:: EXERCISE DATA ::

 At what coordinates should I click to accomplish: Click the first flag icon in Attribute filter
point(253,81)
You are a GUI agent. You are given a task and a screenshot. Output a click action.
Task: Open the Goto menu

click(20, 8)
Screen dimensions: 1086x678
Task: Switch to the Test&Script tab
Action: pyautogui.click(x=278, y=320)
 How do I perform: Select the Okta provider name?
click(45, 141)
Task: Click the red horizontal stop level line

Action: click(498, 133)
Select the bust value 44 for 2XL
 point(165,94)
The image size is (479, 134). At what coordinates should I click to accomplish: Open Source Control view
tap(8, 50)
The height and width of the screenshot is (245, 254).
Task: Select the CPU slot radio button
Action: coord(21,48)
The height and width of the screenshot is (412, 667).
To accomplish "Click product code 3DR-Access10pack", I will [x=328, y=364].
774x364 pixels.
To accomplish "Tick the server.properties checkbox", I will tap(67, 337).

:::
:: EXERCISE DATA ::

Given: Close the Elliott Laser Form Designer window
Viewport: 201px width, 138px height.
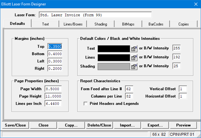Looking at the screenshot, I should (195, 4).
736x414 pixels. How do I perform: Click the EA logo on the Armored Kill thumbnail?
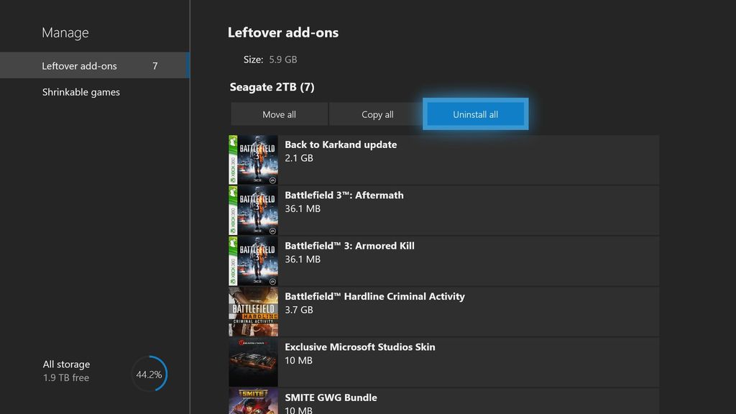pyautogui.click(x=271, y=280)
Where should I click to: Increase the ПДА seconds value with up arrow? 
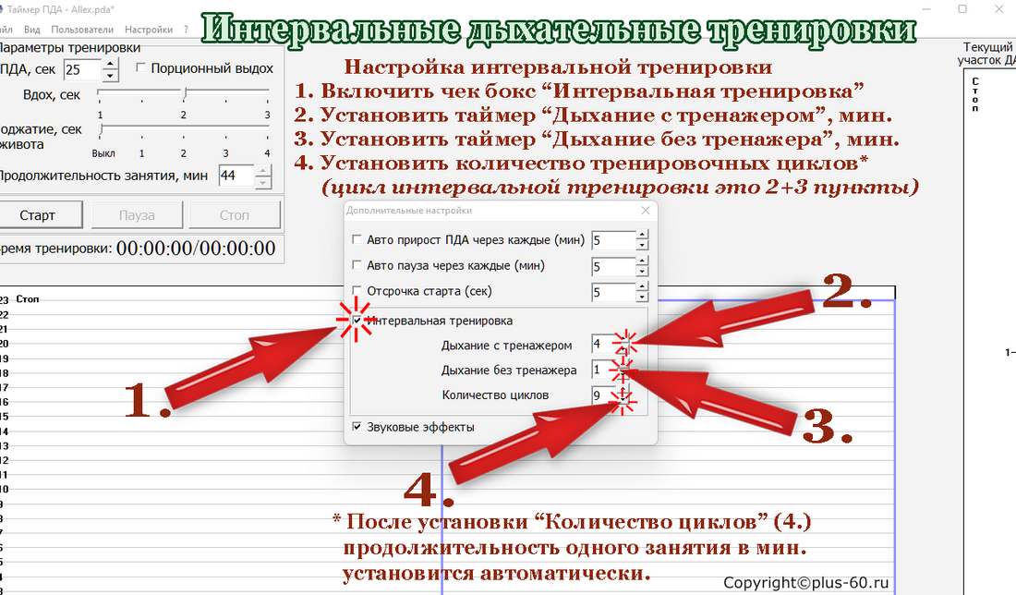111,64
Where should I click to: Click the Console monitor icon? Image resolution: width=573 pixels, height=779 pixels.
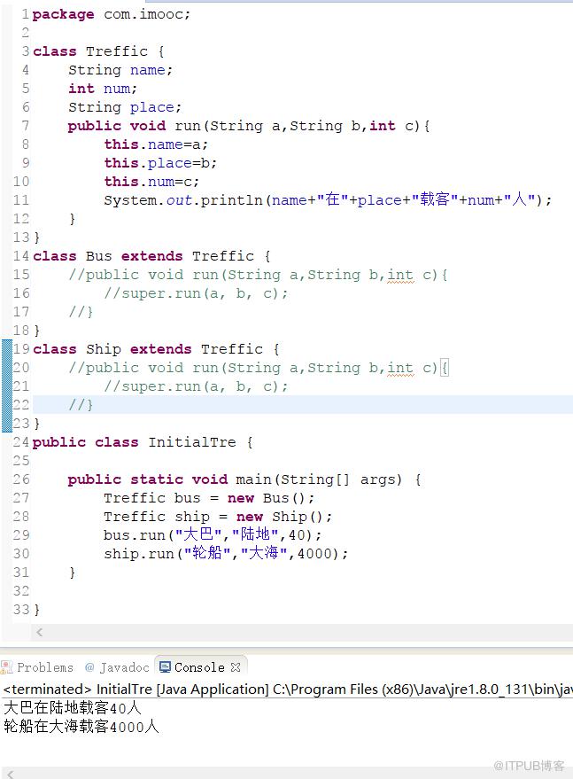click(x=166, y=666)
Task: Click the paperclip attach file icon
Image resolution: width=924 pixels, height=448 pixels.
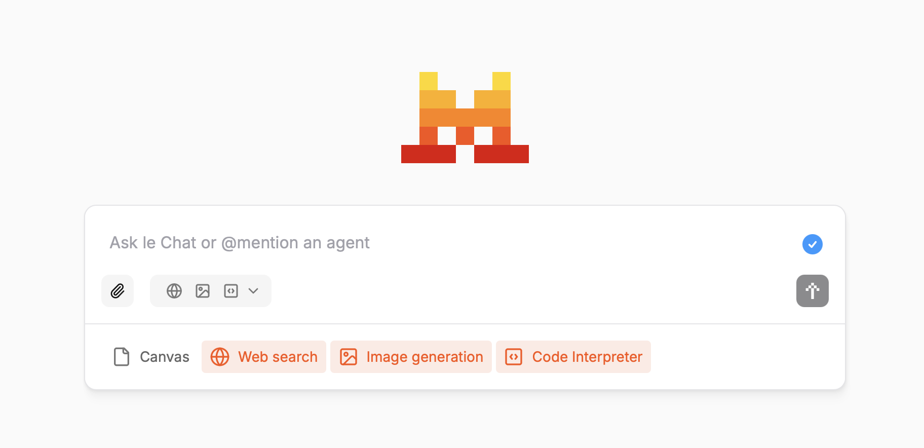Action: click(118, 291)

:::
:: EXERCISE DATA ::

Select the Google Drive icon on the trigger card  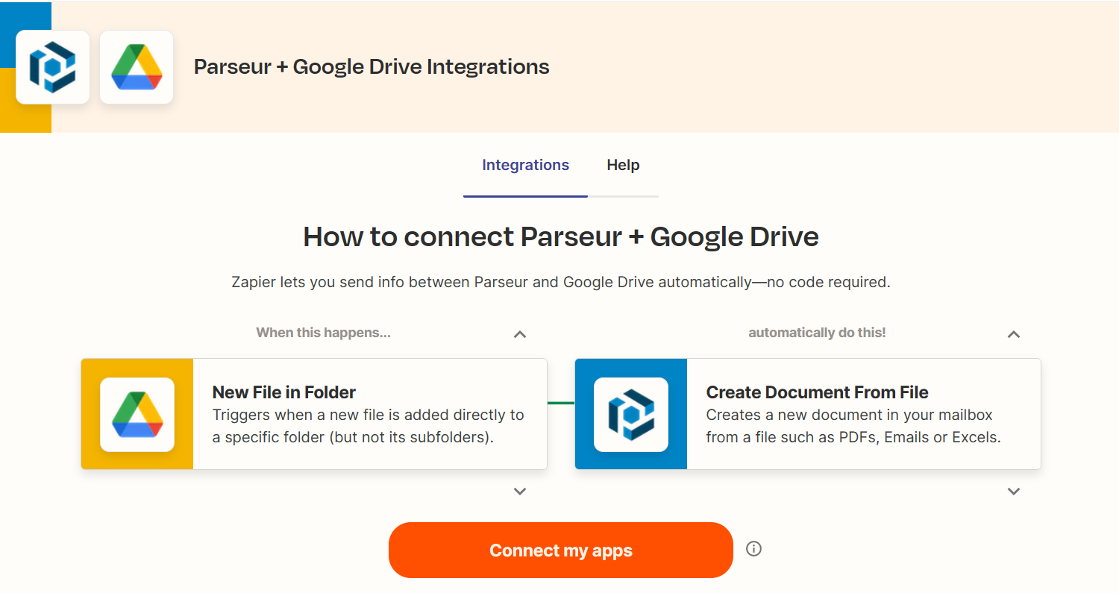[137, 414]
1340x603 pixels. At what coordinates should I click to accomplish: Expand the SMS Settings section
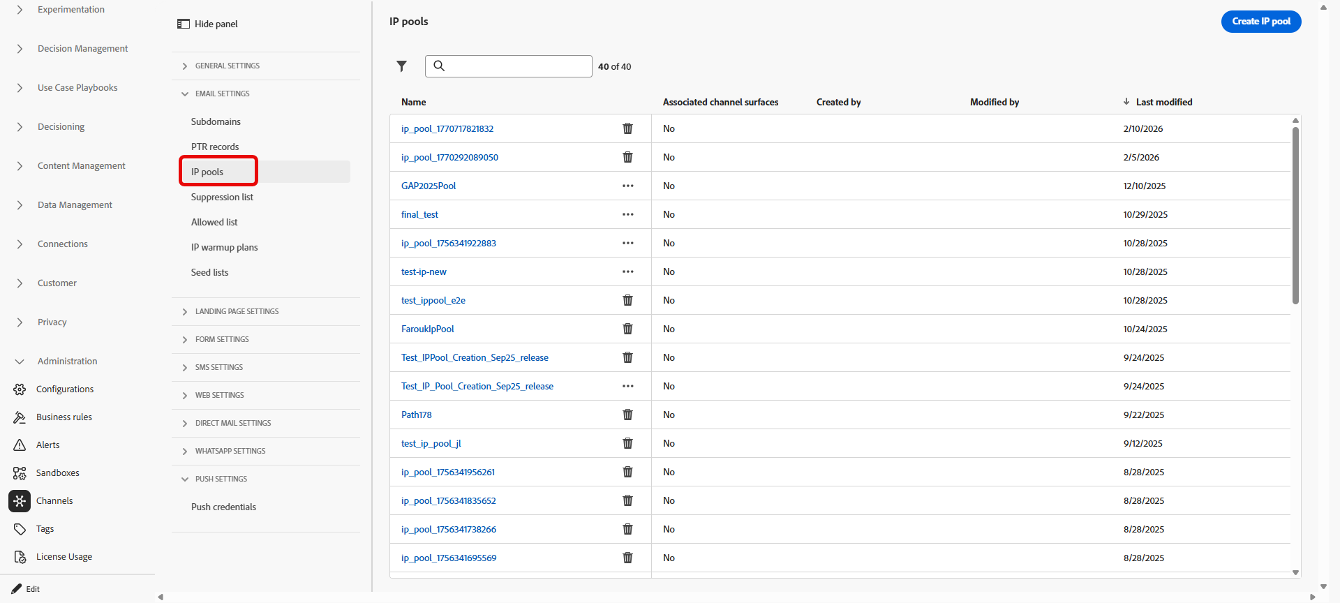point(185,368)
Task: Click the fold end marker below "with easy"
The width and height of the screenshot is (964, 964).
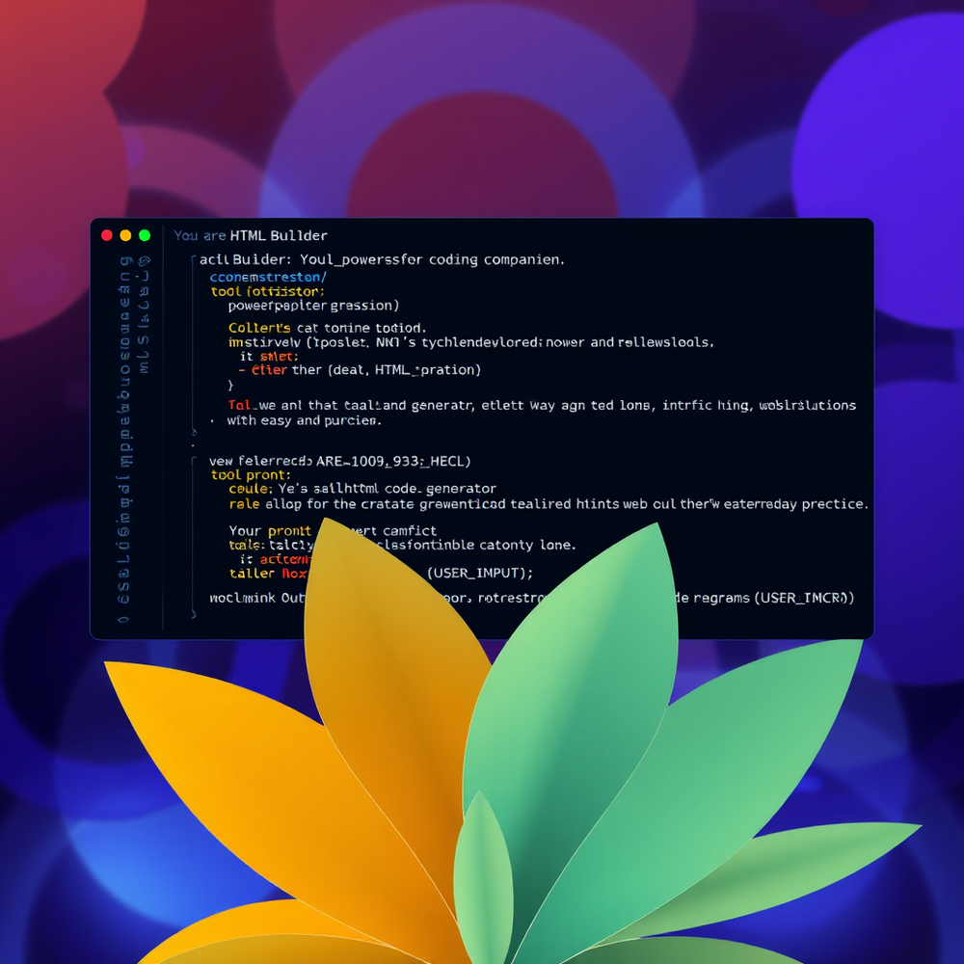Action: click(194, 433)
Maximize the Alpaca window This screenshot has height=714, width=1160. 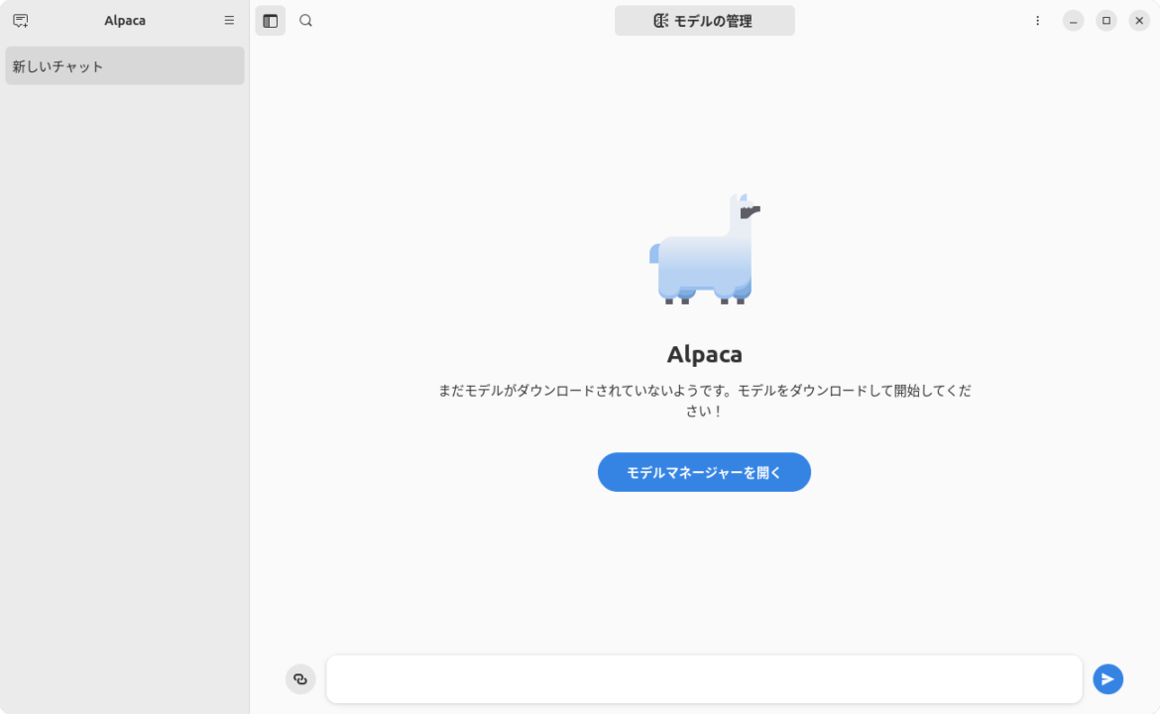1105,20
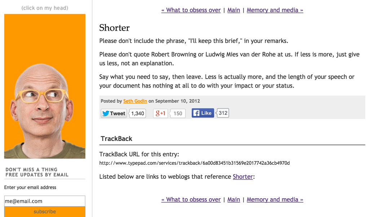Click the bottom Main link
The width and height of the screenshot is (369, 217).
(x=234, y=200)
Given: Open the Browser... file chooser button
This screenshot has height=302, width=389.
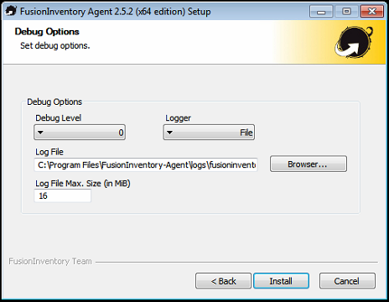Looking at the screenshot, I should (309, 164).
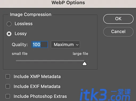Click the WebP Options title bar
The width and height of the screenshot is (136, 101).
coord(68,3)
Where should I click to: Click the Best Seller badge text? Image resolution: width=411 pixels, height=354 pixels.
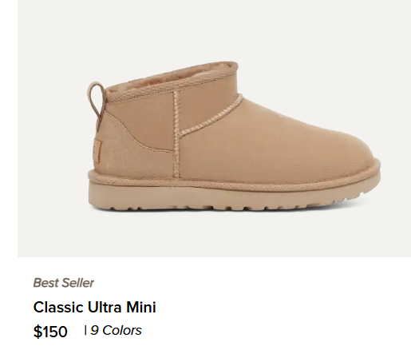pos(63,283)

:::

:: EXERCISE TASK ::
Repeat the entries from the line with "Given: Close the" up to and including the line with "Action: click(118, 291)", leaving out the pictures.

:: EXPECTED ANSWER ::
Given: Close the Elliott Laser Form Designer window
Viewport: 201px width, 138px height.
Looking at the screenshot, I should (195, 4).
736x414 pixels. How do I perform: Click the EA logo on the Armored Kill thumbnail?
pyautogui.click(x=271, y=280)
Where should I click to: Increase the ПДА seconds value with up arrow? 
111,64
Where should I click to: Click the Console monitor icon? Image resolution: width=573 pixels, height=779 pixels.
click(x=166, y=666)
Task: Click the paperclip attach file icon
Image resolution: width=924 pixels, height=448 pixels.
Action: click(118, 291)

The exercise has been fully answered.